|Many Southern cities and towns were sacked by Federal troops. In this|
contemporary drawing, it is Federals sacking Fredericksburg, Va.
(Library of Congress)
[Richmond Daily Dispatch, July 15, 1863]
If there was any motive lacking to induce the people of the South to form associations for home defence, the following account of the sacking of Clinton, La., by Federal troops, should stir them up to the initiation of measures which may prevent their own homes becoming the scenes of similar outrages. The city was entered by Grierson's Federal cavalry about daylight on Sunday morning, and they immediately commenced searching for arms and arresting citizens. A correspondent of the Atlanta Appeal says:
They arrested the citizens and took them to the Masonic Hall, leaving none but the women and children at the houses, and when there was no one, the houses and everything in them were broken open and examined, and when anything suited the fancy or taste of the searcher he appropriated it. From some houses they took every suit of gentleman's clothes, not leaving the owner a change; from others they took as many shirts as they needed, and wherever a gold or silver watch was found, with a few exceptions, it was pocketed Many ladies breast pins found their way into the pockets of the 6th and 7th Illinois cavalry. Every dairy and cupboard was emptied of its eatables and every cook was employed in preparing them breakfast. From almost every corn-crib they took corn to feed their horses. The citizens around and near the Masonic Hall, where the officers [ were, were ] not molested, except the stores. Under the pretext of searching for arms they broke open every store and office in the town, scattering the goods and papers in every direction, and loading some of them in wagons. The windows and show cases were ruthlessly and needlessly smashed.

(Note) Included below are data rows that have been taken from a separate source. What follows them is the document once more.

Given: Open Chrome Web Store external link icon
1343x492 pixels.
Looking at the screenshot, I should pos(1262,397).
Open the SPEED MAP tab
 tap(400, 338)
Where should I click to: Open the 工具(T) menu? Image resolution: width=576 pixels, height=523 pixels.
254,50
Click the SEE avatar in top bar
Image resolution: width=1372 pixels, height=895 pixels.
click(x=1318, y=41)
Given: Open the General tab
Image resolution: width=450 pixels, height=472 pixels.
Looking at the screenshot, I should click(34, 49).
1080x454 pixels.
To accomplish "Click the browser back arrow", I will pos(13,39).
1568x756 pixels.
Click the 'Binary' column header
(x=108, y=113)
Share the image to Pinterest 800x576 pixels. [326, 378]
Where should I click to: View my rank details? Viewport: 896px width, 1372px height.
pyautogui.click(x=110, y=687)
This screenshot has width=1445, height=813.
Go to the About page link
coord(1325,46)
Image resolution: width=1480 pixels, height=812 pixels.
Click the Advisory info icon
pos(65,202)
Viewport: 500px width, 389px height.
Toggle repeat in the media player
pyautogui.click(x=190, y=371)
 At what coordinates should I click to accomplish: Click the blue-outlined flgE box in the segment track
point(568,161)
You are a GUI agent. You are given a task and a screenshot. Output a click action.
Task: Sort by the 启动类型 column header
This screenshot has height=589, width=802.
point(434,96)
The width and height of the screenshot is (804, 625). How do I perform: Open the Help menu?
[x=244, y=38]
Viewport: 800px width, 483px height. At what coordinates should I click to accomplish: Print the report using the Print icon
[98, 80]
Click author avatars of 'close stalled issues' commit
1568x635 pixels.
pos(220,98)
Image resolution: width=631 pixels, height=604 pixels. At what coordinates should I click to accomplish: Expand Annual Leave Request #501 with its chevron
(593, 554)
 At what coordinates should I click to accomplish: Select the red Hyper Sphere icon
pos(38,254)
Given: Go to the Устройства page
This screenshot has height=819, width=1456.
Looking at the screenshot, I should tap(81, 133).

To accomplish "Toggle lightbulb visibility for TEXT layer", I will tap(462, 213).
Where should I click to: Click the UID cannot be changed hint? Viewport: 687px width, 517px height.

Some of the soldiers rode their horses into the stores and into some of the offices. While the citizens were at the Masonic hall hospital, many soldiers were seen riding by with boots, hats, and dry goods of various kinds, and large bundles of tobacco. The officers in command could not fail to see this, and knew that their men were pillaging the town. The men seemed to think that any amount of guns and ammunition were concealed in the iron safes, because they broke open almost every one in town, none of which had any money in them except one, and that but a small amount — Every horse they could see and catch, with every bridle and saddle, they took and carried off. A great many of the men urged the negroes, wherever they met them, to run away, and some one or two they forced to go, one of whom has returned. Some nine or ten went off with them, and during the week some twenty or thirty followed them from town. They burned the depot and machine shops, and the machinery of the Louisiana penitentiary, stationed here, which is a great loss to the Confederacy.
With pistols in hand, and presented, they demanded the watches and money from some of our citizens: They got some four or five gold watches, and perhaps as many silver ones. They even robbed an old negro man of Mr. F. Hardesty of an old silver watch.
They visited the residence of Mrs. Lee, and, presenting a pistol to her head, demanded all the money in the house. They cursed and abused her very much, and greatly terrified her and her daughter, Mrs. Batchelor. They put a pistol to the breast of Rev. Mr. Hamlin, at his residence, and demanded his watch, threatening to shoot him if they did not get it. They did the same with Dr. E. Delong, but neither of these gentlemen owned watches, and of course the members of Grierson's Western cavalry did not get them They paroled all the sick and all the straggling Confederate soldiers they found in town. They left about half-past 9 o'clock A. M. During their stay they were the most alarmed set of men our citizens ever saw.
A portion of the men who were detailed to guard the citizens, saw Capt. Hayden with a gold watch; when the citizens were dismissed they followed him to his home and presenting their pistols forcibly took his watch and chain. As soon as they finished paroling the citizens they left with their plunder. On Monday evening following five of them went to the residence of A. D. Palmer, about four miles from town, during the night, and inveigled the old man from his house some distance, and then pretending to have an order from Gen. Banks to take him and his papers and box to Gen. B., they forced the old man to give them his money box and papers, robbing him of six thousand dollars. A few days since they robbed Mr. George Keller, near Jackson, Louisiana, of fifteen thousand dollars.